Internal Moral Rules
EX: The crew of the Enterprise cannot interfere with the denizens of Planet N, because of the Prime Directive (this is also an associative/reductive strategy, as it reflects the thudding moral relativism of 20th century anthropologists).

EX: Immortals cannot fight on holy ground in Highlander. Why? Is there a God? What in the Zeist is this?

Internal Physical Rules
EX: You can kill demons in Demon Knight by stabbing or shooting their eyes, but this rule is subverted in the 3rd act when Billy Zane gets eye-balled, but doesn't die. This, however, is revealed to be a rule of which our heroine was unaware.

"Yeah, that eye-ball bull*** only works on lower level demons. I know! Who makes up these rules?"
I am sure that these examples can be expanded quite readily and that these categories could be conceived of a bit more clearly.



Registered User
I disagree. All any work of fiction needs is internal consistency. So long as the rules are the same from beginning to end, people can buy it. Just don't change things up so that Dracula can't be killed by old age, but at the end of the movie, he dies of old age.



I disagree. All any work of fiction needs is internal consistency. So long as the rules are the same from beginning to end, people can buy it. Just don't change things up so that Dracula can't be killed by old age, but at the end of the movie, he dies of old age.
Do we disagree?

What is "needed" (suspension of disbelief) and what is "necessary" (the creation and maintenance of suspension of disbelief) to meet the need are not necessarily the same thing. That is, I am surveying sufficient conditions (strategies) and not dictating necessary conditions ("you must do this").

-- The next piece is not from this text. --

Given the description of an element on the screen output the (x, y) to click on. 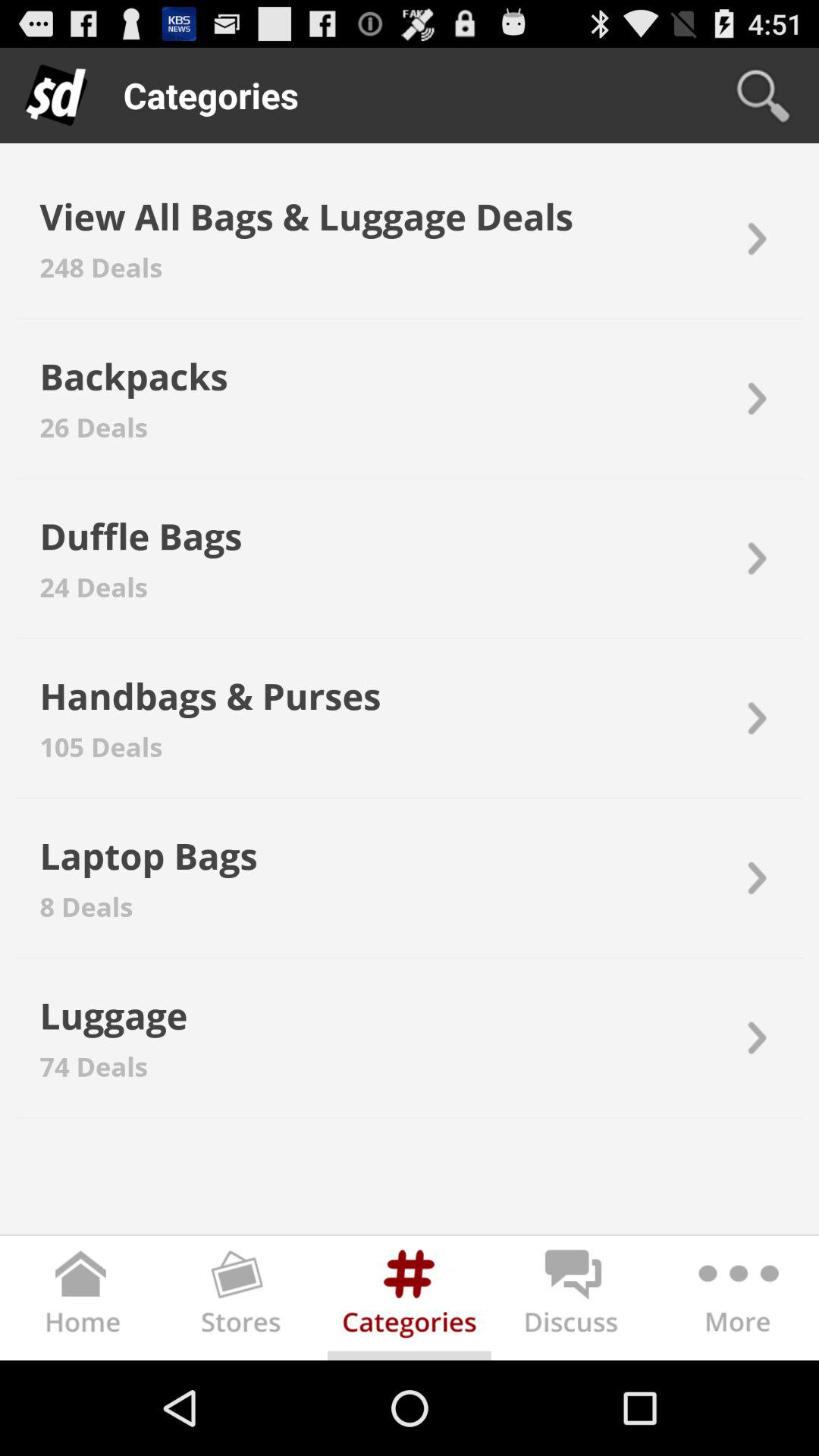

Internal consistency is "a" strategy, but there are other strategies too. We have seen plenty of "realistic" vampire films that basically reduce vampirism to "midichlorians." On the other hand, some films, more or less, take their vampires for granted.

It's a tricky thing. Over-explain and you suck the magic out of it and make it mundane. Under-explain and you leave the audience scratching their heads or feeling cheated. You have to do just enough to seduce the audience, then having gained their consent, have enough sense to be bold and traverse from "reality" to "unreality" - to just roll with it and to keep going.